For every row of the dataframe I want to set a value of a new column called 'ratio', with ratio being defined as
count / number of rows where username == the username in this row
Example from the provided data:
In every row where the username is 'Tom' the ratio would be count/4 , because the user Tom is found four times in the data.

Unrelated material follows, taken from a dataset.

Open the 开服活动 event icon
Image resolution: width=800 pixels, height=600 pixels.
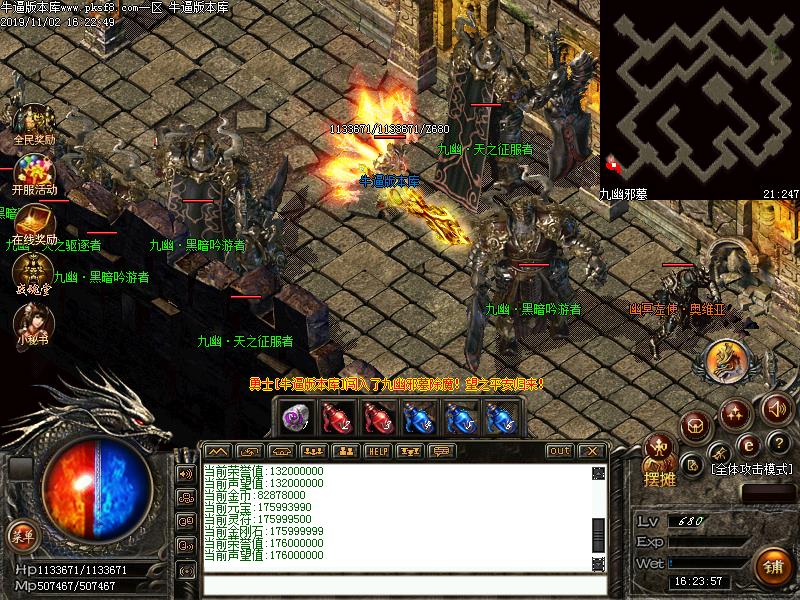[34, 170]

This is just a simplified version of my problem, a for-loop is not an option because my original dataframe has about 3.4 million rows and my previous approach where I used for-loops to iterate the unique values of e.g. 'username' to solve this problem takes forever.
dput of my dataframe:
structure(list(id = 1:20, count = c(140L, 89L, 17L, 114L, 129L,
86L, 21L, 50L, 197L, 160L, 8L, 14L, 78L, 208L, 155L, 55L, 63L,
20L, 189L, 79L), usernames = structure(c(4L, 3L, 5L, 5L, 2L,
3L, 1L, 1L, 3L, 1L, 3L, 2L, 5L, 5L, 4L, 4L, 2L, 2L, 2L, 3L), .Label = c("Jerry",
"Mark", "Phil", "Tina", "Tom"), class = "factor")), .Names = c("id",
"count", "usernames"), row.names = c(NA, 20L), class = "data.frame")
I hope I provided everything for you to understand and reproduce the problem, if something's missing don't hesitate to mention it in the comments.